I explained to her that she needed her hair cut a little bit because even when styled, it was just too long.  She balked, but only for a second.  “Okay, whatever you think.  Just don’t cut all of the perm out.”  Wow!  Who is this person and what did she do with my mom?


I moved around her like a cirque du soleil performer. . .and my back felt like it when we were done.  She and I were covered in little curls, as though we had been at the groomers when a gigantic poodle was being clipped.  The sink leaked and I was sloshing through a puddle of water with tendrils floating in it like organic sludge.  It was a mess.  It was hilarious.  We laughed.

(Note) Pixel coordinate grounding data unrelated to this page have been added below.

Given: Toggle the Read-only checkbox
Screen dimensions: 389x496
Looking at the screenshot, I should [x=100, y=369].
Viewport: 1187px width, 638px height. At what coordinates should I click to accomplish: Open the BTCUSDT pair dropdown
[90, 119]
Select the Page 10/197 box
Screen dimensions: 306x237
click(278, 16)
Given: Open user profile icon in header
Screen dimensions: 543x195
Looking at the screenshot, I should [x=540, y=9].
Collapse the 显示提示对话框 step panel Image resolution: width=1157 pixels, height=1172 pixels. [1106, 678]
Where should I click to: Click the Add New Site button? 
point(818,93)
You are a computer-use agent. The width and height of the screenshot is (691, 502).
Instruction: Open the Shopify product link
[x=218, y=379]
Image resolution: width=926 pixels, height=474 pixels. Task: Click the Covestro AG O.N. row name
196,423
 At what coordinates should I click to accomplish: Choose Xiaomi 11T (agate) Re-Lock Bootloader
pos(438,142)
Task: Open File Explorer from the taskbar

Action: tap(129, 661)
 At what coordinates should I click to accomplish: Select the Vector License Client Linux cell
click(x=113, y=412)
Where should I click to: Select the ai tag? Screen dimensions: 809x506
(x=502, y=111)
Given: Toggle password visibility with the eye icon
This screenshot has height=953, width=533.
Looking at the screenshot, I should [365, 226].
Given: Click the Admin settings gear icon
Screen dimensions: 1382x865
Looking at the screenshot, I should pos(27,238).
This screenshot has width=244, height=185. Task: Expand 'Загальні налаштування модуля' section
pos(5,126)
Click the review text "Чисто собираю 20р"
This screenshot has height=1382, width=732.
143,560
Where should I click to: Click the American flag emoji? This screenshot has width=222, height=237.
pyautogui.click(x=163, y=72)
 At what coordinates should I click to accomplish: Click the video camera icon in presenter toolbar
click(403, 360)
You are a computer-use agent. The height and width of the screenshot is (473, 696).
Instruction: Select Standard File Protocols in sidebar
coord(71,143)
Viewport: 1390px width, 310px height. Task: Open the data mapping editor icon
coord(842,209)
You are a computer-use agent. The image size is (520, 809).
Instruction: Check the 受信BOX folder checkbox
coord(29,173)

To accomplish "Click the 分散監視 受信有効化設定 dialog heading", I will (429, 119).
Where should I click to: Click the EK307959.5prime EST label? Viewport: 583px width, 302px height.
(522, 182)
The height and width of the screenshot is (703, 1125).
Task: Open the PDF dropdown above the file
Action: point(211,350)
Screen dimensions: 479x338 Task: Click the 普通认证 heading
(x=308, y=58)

“How many times have I done your hair, mom?” I asked, her handing me a roller. She thought for a minute and said, “I was thinking about that.  I remember you were about 16 and I had to go someplace and my hair was a mess and you fixed it for me.  At that moment I thought, she should be a beautician.”  I warned you.  Sharp as a tack.  A fifty year old memory right at the surface.


I plopped her under the drier and went to get something that wasn’t a hair-shirt to put on her before I combed her out.  When I returned, I pulled a stool up very close to her and started asking questions.  People tell their hairdresser things they won’t tell anyone else.  Trust me on this.  It’s true.  Mom is no exception.  I got my answers and she got listened to.


Shoving her back down the long hallway, my arms aching and back bent like Methuselah the only thought in my mind was. . .”I hope this isn’t the last time I do your hair, mom.”